Reinforcement learning goal is to self-learn a task trying to maximize a reward (a game score for instance) interacting with simulations. Recently, researchers have successfully introduced deep neural networks enabling to address more complex problems. This is often refered as Deep Reinforcement Learning (DRL). DRL managed for instance to play many ATARI games. The most visible success of DLR is probably AlphaGo Zero that outperformed the best human players (and itself) after being trained without using data from human games but solely through reinforcement learning. The process requires an advanced infrastructure for the training phase.
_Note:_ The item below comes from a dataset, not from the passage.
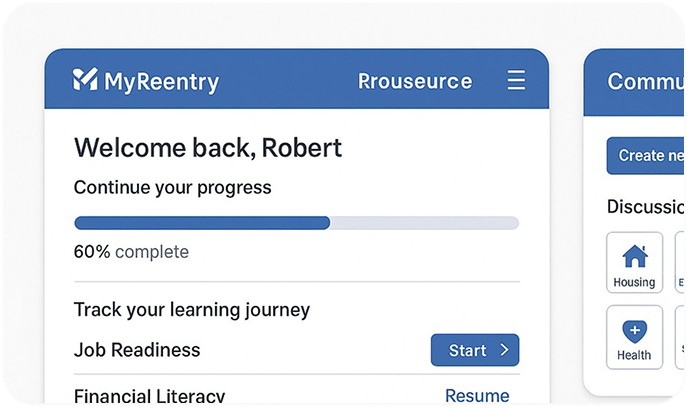The height and width of the screenshot is (408, 688).
Task: Click the filled part of the progress bar
Action: point(202,223)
For instance AlphaGo Zero trained during more than 70 hours using 64 GPU workers and19 CPU parameter servers for playing 4.9 million games of generated self-play, using 1,600 simulations for each Monte Carlo Tree Search. The general workflow is the following. To speed up the learning process and enable a wide but thorough exploration of the parameter space, the learning neural network interacts in parallel with several instances of actors, each one consisting of a simulation of the task being learned and a neural network interacting with this simulation through the best wining strategy it knows. Periodically the actor neural networks are being updated by the learned neural network. This workflow has evolved through various research works combining parallelization, asynchronism and novel learning strategies (GORILA, A3C, IMPALA,...).
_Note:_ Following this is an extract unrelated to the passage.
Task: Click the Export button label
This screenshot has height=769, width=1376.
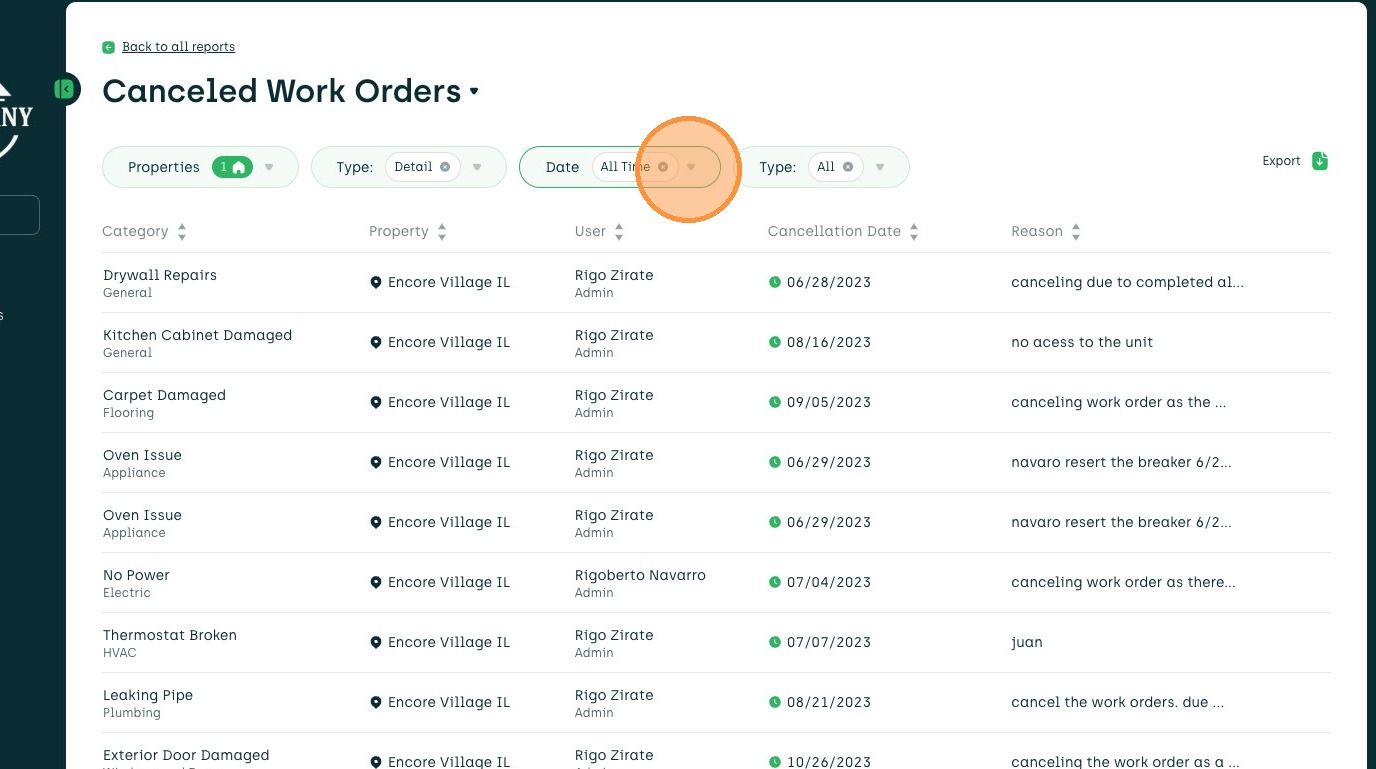Action: point(1281,161)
The goal of this postdoc is to push forward the scalability of these approaches, and to proposing novel learning strategies to learn more rapidly and more complex tasks (multiple heterogeneous tasks at once, non deterministic games, simulations of complex industrial or living systems). This work will be performed in close collaboration in between the Sequel INRIA team specialized in DRL (https: // team.inria.fr/sequel/) and the DataMove team specialized in HPC (https: // team.inria.fr/datamove) . Datamove has developed the Melissa (https: // melissa-sa.github.io/) solution to manage large ensembles of parallel simulations and aggregate their data on- line in a parallel server. Melissa enabled to run thousands of simulation on up to 30 000 cores. So far Melissa was used to compute advanced statistics. But we expect this framework to be a sound base for a DRL workflow. The SequeL team has strong activities in reinforcement learning, either deep or not, ranging from theroretical aspects to applications. Among other projects, SequeL has collaborated with Mila (Montréal) to design and develop the Guesswhat?! experiment (https: // guesswhat.ai/). As early as 2006, SequeL worked on go and designed the first go program (Crazy Stone) able to challenge a human expert player.

References

 AlphaGoZero: https: // deepmind.com/blog/alphago-zero-learning-scratch/

 TensorFlow: https: // www. tensorflow.org/

 Gorila https: // arxiv.org/pdf/1507.04296

 A3C https: // arxiv.org/abs/1602.01783

 Rainbow https: // arxiv.org/abs/1710.02298

 Impala https: // arxiv.org/abs/1802.01561

 Elf: https: // arxiv.org/abs/1707.01067

 RAY/Rllib: https: // ray.readthedocs.io/en/latest/rllib.html

 Melissa: "https: // hal.inria.fr/hal-01607479v1

Main activities

 Requirement: PhD in computer Science

 Location: Grenoble or Lille

 Hosting Teams:

 Sequel (INRIA Lille): https: // team.inria.fr/sequel/

 DataMove (INRIA Grenoble): https: // team.inria.fr/datamove

 Contact: Bruno.Raffin@inria.fr and Philippe.Preux@inria.fr

 Period: to start somewhere in 2019

 Duration: 24 months

We are looking for a candidate with a PhD either in deep learning, reinforcement learning or high performance computing (a combination of these expertise would be ideal) for a 24 month contract at INRIA. The candidate will have the possibility to join either the Sequel team at Lille or the Grenoble Team at Grenoble.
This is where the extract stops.